O "déjà vu" procedeu-se, e novamente o jovem retornou para sua vida de cavaleiro. O cientista ficou preocupado com o episódio. O elmo não apagara completamente as memórias de Calmon? Será que algum vestígio de sua lembrança passada desencadeara o mesmo evento? O elmo fora construído para este fim: eliminar as piores lembranças do ser humano, pois assim, ele não sofreria com os pecados cometidos, e teria uma vida de eterna felicidade. Atormentado por estas dúvidas, o cientista passou a frequentar aquela taberna por vários dias.
E após o novo retorno da tropa real de um combate distante, o jovem Calmon, sobrevivente de três batalhas, enfurnou-se no mesmo bar, amargurando seus novos pecados. Também no bar, estava o cientista, que ao contemplar a imagem do cavaleiro novamente, finalmente compreendeu o erro de tudo. Suspirou, e tornou a caminhar até o jovem desalentado que murmurava suas mágoas. Ao invés de perguntar qual era o problema, como nas vezes anteriores, o velho simplesmente pousou gentilmente a mão sobre o ombro do cavaleiro e disse:
- Meu jovem. Se algo está lhe afligindo, vá a uma Igreja. Lá, você irá confessar seus pecados a Deus, e não se culpará nunca mais.
E com isso, o cientista saiu do bar.
Calmon ficou estático, assimilando as palavras daquele desconhecido. E como este recomendara, o cavaleiro saiu em disparada até a Igreja. Acorreu até o confessionário e principiou a confissão de seus pecados. Quando terminou, ao sair pela porta da Igreja, sentiu-se muito mais leve. Então teve a consciência de que ser um cavaleiro não era mais o que ansiava. Calmon desertou de seu reino e começou a viajar pelo mundo, procurando um novo propósito para a sua vida que o fizesse encontrar felicidade verdadeira.
O cientista, em sua charrete cheia de objetos guardados, após partir do reino, parou à margem de um rio e fitou o elmo que tanto se empenhara em criar. Concluiu que sua invenção fora um fracasso. Um objeto tecnológico, que supostamente faria as pessoas esquecerem suas piores lembranças, e assim viverem uma vida mais leve; porém, o seu criador esqueceu-se de que estas lembranças amargas e pesarosas são cicatrizes que fazem as pessoas rememorarem suas experiências de vida, e que somente olhando para estas estigmas, as pessoas são capazes de evoluir.
E aprendendo com o seu erro, sorriu, e lançou o elmo no riacho.
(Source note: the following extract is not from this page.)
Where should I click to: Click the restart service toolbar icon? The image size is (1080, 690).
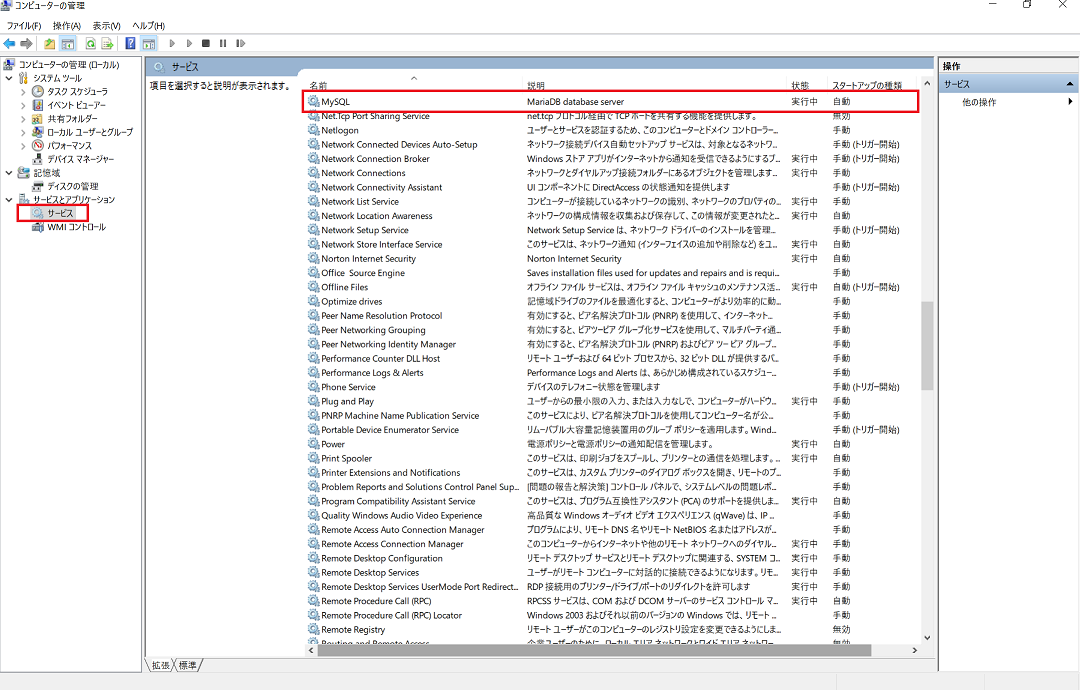(239, 44)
No final, o cientista criara um objeto inútil; pegando novamente a estrada, conscientizou-se que da próxima vez inventaria algo mais benévolo.
Porém, o cientista nunca saberá que o elmo que ele descartara foi achado numa margem muito distante daquele mesmo rio por mais uma criança sonhadora, brincando de cavaleiro. Ele pegou o acessório e o colocou sobre a cabeça, avivando ainda mais sua devaneia brincadeira. O elmo, ironicamente, deu ao menino o que o cientista almejara produzir com sua invenção: felicidade verdadeira.

2 comentários:

Anônimo disse...

Eu gostei do conto. No começo os personagens são apresentados de forma rápida e mesmo assim já fica claro o que atormenta o cavaleiro.
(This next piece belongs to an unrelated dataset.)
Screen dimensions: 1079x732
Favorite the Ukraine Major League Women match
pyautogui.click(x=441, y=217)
A minha única observação é quanto ao termo "deja vu". Acredito eu que ele está escrito de forma errada.

Luiz Fernando Teodosio disse...

Obrigado pela leitura. Fico contente que o conto tenha lhe agradado. Fiquei matutando se a qualidade estava num bom padrão.

Pelo o que procurei, se escreve "déjà vu". Obrigado pelo toque.